@mcc "software demand chain attack" also works well
(it's a little "dragonball Z" but that may be an advantage)
@0xabad1dea @mcc this is why I have consistently found that the fastest way to get people to shut the fuck up about the "supply chain" is to actually show them what is *in* their "supply chain."
"And here we have a 7 year old abandoned Docker image ripe for dependency hijack, a 6 year out of date GPLv3 library with no maintainers we're violating the shit out of the license on, a shell script running as root from someone's Gist from 2016..."
What is this in reference to?
For the past few years, we have seen a lot of discussions around the concept of the Software Supply Chain. These discussions started around the time of LeftPad and escalated with multiple incidents in the past few years. The problem of all the work in this domain is that it forgets a fundamental point.

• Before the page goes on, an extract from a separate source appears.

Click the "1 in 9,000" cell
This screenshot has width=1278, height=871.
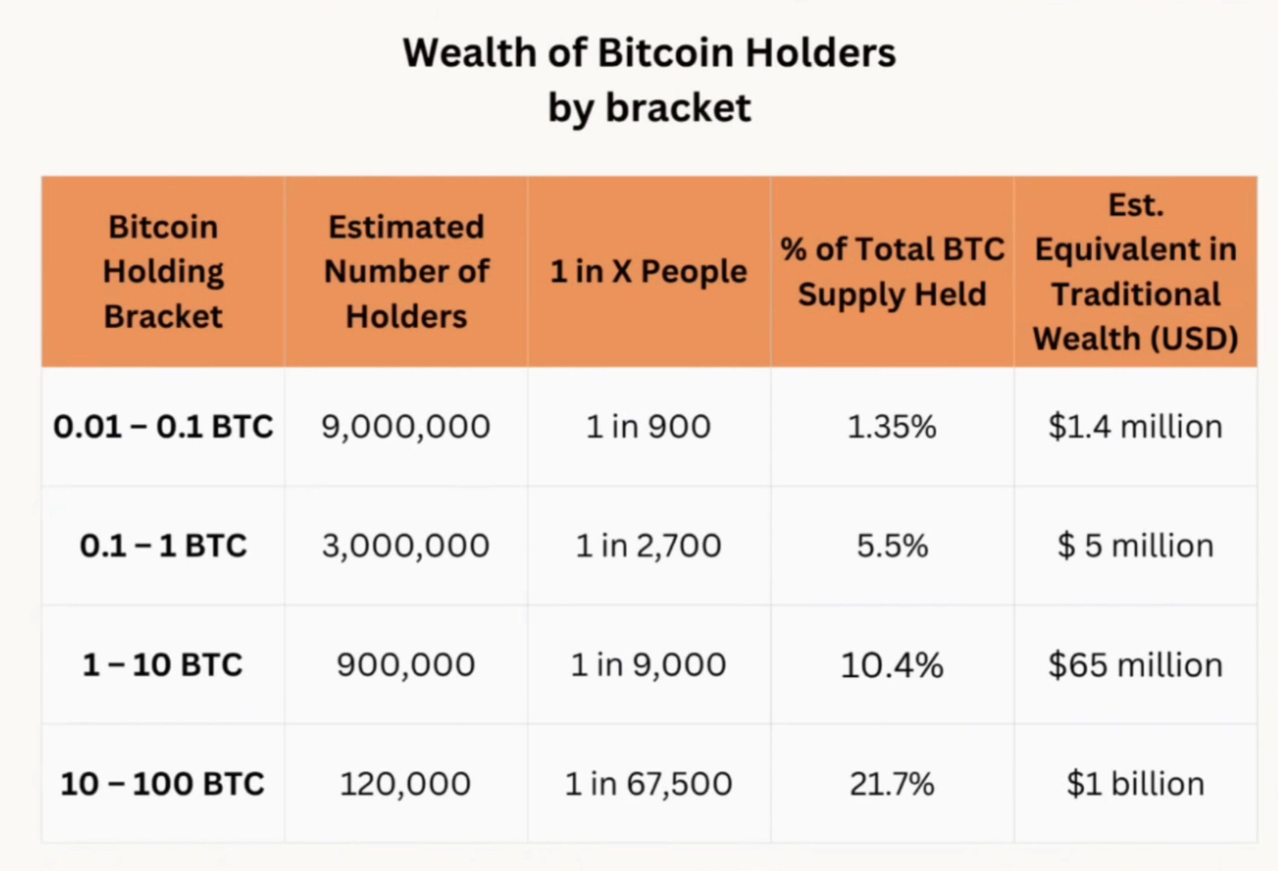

I'm assuming at least tangentially related to the libxml2 maintainer recently saying (my interpretation, may be inaccurate) that security vulnerabilities will be treated like normal bugs and anyone who has a problem with that can stop depending on it
@gbargoud @The4thCircle it was from observing this conversation, which I had a variety of reactions to various components of (but was only able to form words to the response about the fairly narrow terminology issue)
@mcc I dislike the presented dichotomy of "good proprietary code" and "trash OSS". First, there _is_ high-quality OSS, otherwise OSS wouldn't drive most software. Second, professionals putting out products under OSS licenses _do_ have, in my mind, more responsibility than "throwing out trash" implies; namely, best effort. I look at them more like a non-profit: you don't get to demand things from them, but also they don't get to harm you.
Enterprises should certainly do more in terms of funding OSS -- although I shudder to imagine entering an actual contract with liabilities in order to get funding for OSS work. At the same time, OSS maintainers have _some_ responsibility, and certainly _accountability_ for the things they put out. At least label your abandonware, people; else, bump dependencies, pull bad releases, plug security holes.
@mcc I don't see that happening for most of those one-person projects we are talking about (are we?). How do you even negotiate that? Would they pay you for "best effort"? Can you commit to more?
Sure, entities like the Apache Foundation or bigger projects with existing funding may be able to pull that off, to act like B2B-entities. Others ...
Is that an intended side effect of the proposal? That is, remove "small" OSS from the corporate stack and consolidate in a few, company-like organisations? Or am I missing something?